§ Your objective
Write out precisely the lines beginning with the line that contains "Click the Block all radio circle icon" and ending with the last line of the entries, and no other lines.

§ Records to process
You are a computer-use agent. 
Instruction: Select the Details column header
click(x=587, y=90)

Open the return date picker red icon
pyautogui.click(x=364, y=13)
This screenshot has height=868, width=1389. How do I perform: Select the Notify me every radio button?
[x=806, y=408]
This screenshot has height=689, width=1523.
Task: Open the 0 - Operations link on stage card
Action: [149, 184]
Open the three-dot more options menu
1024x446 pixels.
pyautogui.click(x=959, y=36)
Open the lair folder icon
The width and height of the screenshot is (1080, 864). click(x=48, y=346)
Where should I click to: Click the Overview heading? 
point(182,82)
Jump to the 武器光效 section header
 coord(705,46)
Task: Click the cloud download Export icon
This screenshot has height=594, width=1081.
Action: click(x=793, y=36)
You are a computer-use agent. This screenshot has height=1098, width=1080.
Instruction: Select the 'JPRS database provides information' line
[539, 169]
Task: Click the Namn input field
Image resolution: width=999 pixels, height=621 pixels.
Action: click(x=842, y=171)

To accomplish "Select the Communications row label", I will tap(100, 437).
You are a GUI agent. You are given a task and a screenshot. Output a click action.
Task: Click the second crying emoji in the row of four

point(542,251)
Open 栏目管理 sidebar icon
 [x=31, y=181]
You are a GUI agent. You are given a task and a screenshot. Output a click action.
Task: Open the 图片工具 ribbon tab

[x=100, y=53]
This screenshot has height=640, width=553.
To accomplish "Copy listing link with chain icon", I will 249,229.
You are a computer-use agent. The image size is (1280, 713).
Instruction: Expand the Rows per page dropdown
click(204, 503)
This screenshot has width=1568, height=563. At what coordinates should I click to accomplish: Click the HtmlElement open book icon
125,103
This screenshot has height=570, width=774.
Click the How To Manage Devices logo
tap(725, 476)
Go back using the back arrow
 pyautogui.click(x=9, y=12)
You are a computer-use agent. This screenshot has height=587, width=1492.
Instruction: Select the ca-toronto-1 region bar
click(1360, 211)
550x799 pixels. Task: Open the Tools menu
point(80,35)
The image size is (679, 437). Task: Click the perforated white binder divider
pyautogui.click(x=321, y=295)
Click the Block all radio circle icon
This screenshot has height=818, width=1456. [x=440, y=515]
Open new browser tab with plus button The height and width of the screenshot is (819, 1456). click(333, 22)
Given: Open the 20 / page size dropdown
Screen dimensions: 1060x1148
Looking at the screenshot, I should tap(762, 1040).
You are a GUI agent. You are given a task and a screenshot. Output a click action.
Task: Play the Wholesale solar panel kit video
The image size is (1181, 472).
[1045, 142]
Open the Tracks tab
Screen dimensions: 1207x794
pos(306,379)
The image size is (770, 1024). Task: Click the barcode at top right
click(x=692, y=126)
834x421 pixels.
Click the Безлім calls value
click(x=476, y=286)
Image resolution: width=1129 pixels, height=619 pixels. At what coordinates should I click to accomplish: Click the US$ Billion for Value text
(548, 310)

§ Solution
Click the Block all radio circle icon
This screenshot has height=818, width=1456. [x=440, y=515]
Open new browser tab with plus button The height and width of the screenshot is (819, 1456). click(333, 22)
Given: Open the 20 / page size dropdown
Screen dimensions: 1060x1148
Looking at the screenshot, I should tap(762, 1040).
You are a GUI agent. You are given a task and a screenshot. Output a click action.
Task: Play the Wholesale solar panel kit video
The image size is (1181, 472).
[1045, 142]
Open the Tracks tab
Screen dimensions: 1207x794
pos(306,379)
The image size is (770, 1024). Task: Click the barcode at top right
click(x=692, y=126)
834x421 pixels.
Click the Безлім calls value
click(x=476, y=286)
Image resolution: width=1129 pixels, height=619 pixels. At what coordinates should I click to accomplish: Click the US$ Billion for Value text
(548, 310)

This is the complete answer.